Il est arrivé dans le froid d’un petit matin. Le sentier craquait sous ses pas lourds et le haut bourdon qu’il agrippait de ses doigts gourds s’enfonçait dans la glaise. Ainsi est-il arrivé dans le froid d’un petit matin.

 

Au métayer du Grand Logis qui, si tôt, d’un balai de genêt nettoyait les écuries, il a demandé du pain. N’a pas voulu entrer dans la salle où un feu ardent flambait déjà dans l’âtre, pour manger le quignon graissé de lard qu’on lui offrait. Au métayer du Grand Logis il a dit bénédiction et poursuivi son chemin.

 

Il a évité le château. Il a traversé le village sans dire mot. Tous l’ont observé, inquiets, mais ni le maréchal-ferrant qui fait jaillir des étincelles aux sabots des chevaux, ni le boulanger qui retire de lourdes miches craquelantes de son four, ni même le chapelain revenant de sonner matines, non, personne ne l’a reconnu.

 

Ses pas l’ont mené à l’église. Il a poussé la lourde porte. Posé son havresac, ôté ses godillots, détaché la grossière cape brune de ses épaules, et entassé soigneusement tout cela sur le dernier banc. Puis il s’est agenouillé dans la nef, juste sous l’étoile de pierre dans la voûte de granit, ne sachant même pas si Dieu lui-même l’avait reconnu.

 

Dans son pourpoint violet, usé, il a belle allure pourtant ce vagabond, agenouillé dans la nef, il s’est abîmé dans une profonde méditation. On est en carême. La croix du Christ de Douleur est drapée de violet, d’un drap plus riche que son pourpoint usé. Aujourd’hui c’est lui le pauvre, lui arrivé dans le froid d’un petit matin.

 

Il a rendu grâces pour son retour. Dans son esprit enfiévré, il entend encore les cavalcades des chevaux et le bruit métallique des armures, il voit les épées ensanglantées, les agonisants hurlant leurs dernières douleurs, et il se revoit, lui,  près de Messire Louis, le neuvième du nom, frappant à grands coups les infidèles, avec le courage d’un lion. Mais maintenant il rend grâces pour son retour.

 

Qui est ce vagabond ? se demande-t-on de porte en porte. Qui est cet inconnu ? Nul n’a osé après lui pousser la porte de l’église.

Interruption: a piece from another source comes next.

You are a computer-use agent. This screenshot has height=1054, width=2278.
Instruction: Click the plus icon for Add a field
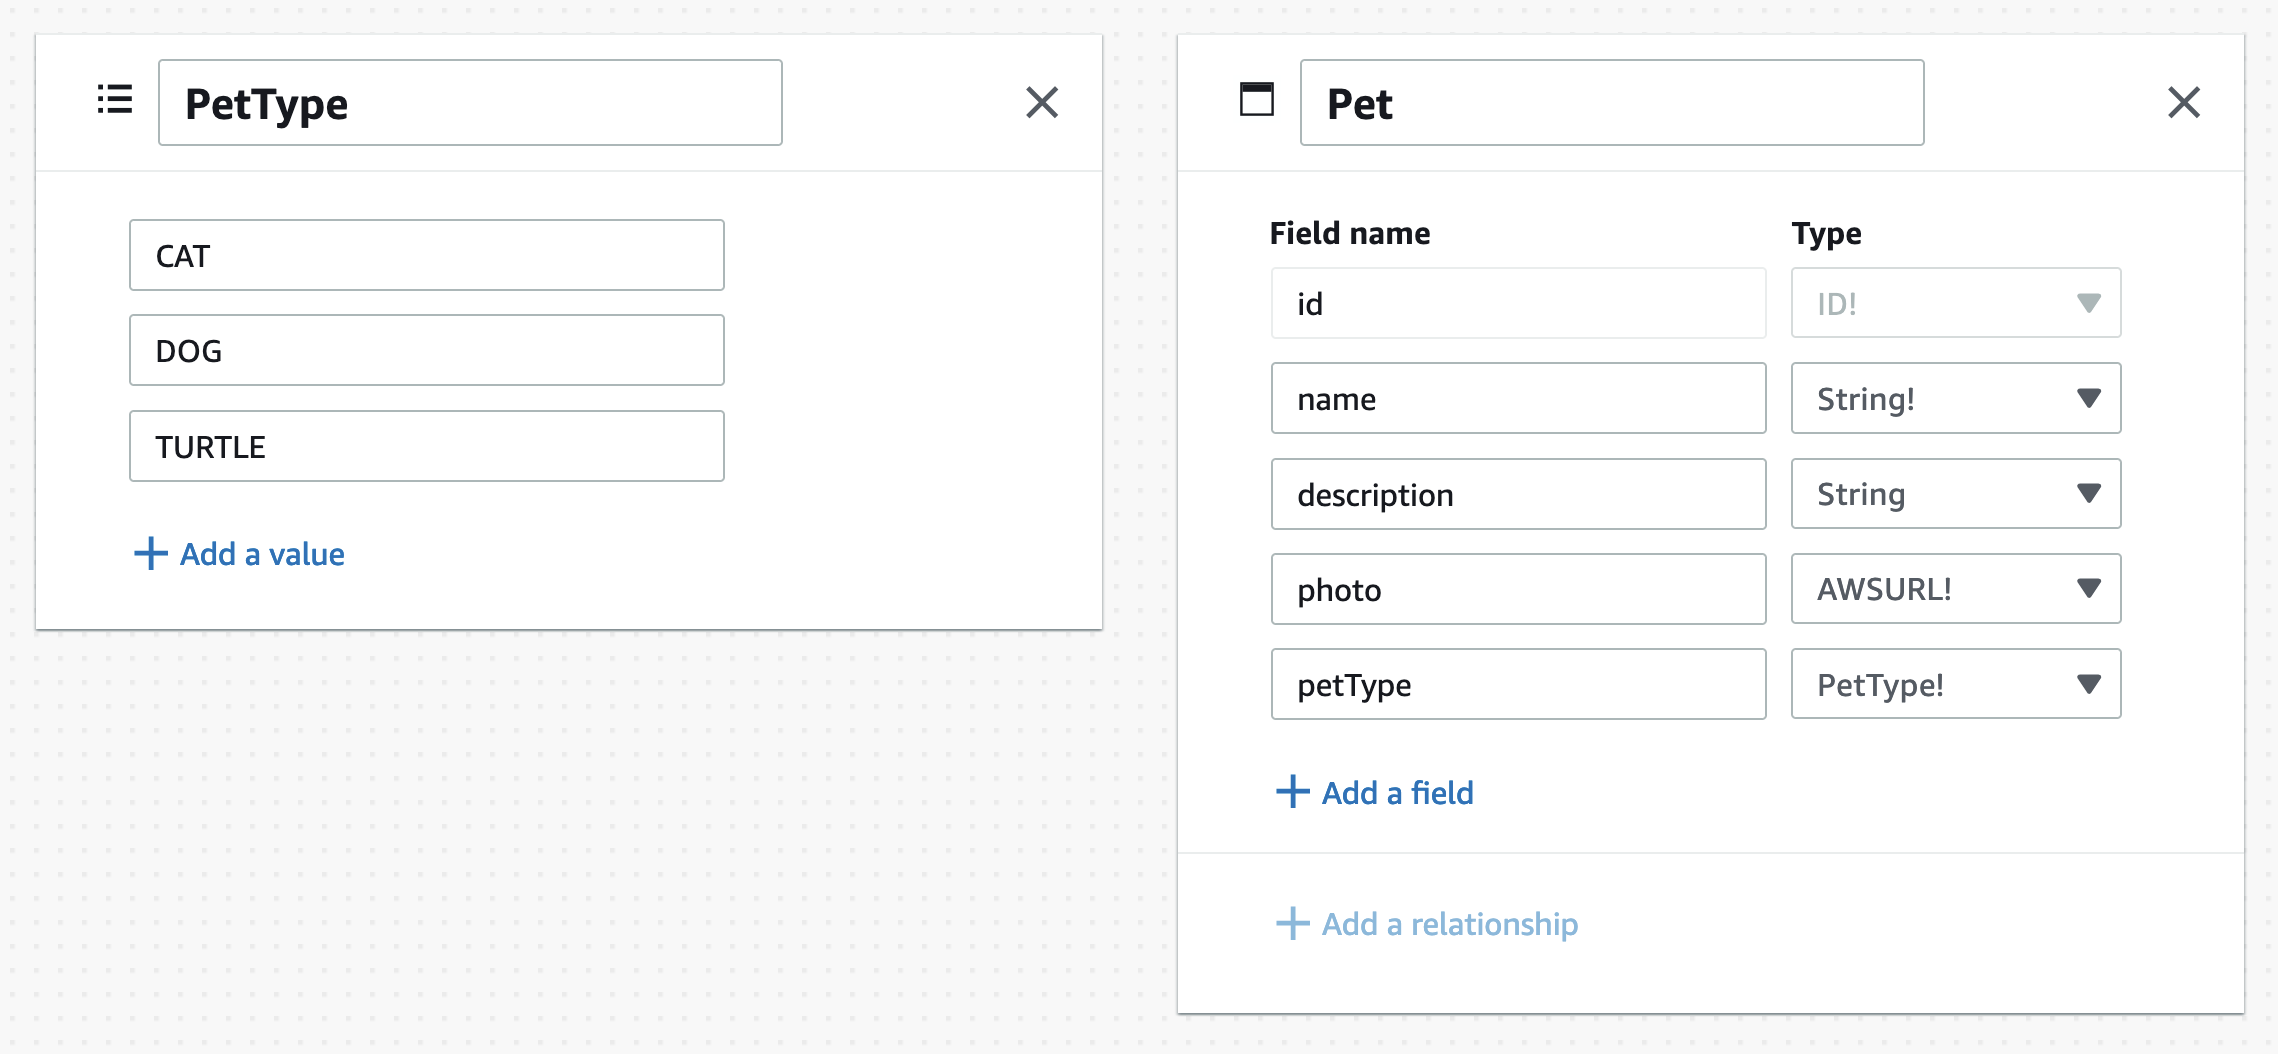click(1292, 792)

Et nul n’a reconnu celui qui les regardait de si haut autrefois, se pavanant comme les paons de sa volière.

 

La vieille Delphine a bien murmuré « Il ressemble au Seigneur Barotteau parti en croisade il y a bien des lunes». Mais la vieille Delphine radote et personne ne l’écoute plus depuis bien longtemps. Une seule question les préoccupe. Mais qui est donc ce vagabond ?

 

Oui, la vieille Delphine radote, car cet homme-là, n’est plus le chevalier parti si fier à la croisade sur son destrier caracolant. Car cet homme-là, il vient juste de renaître.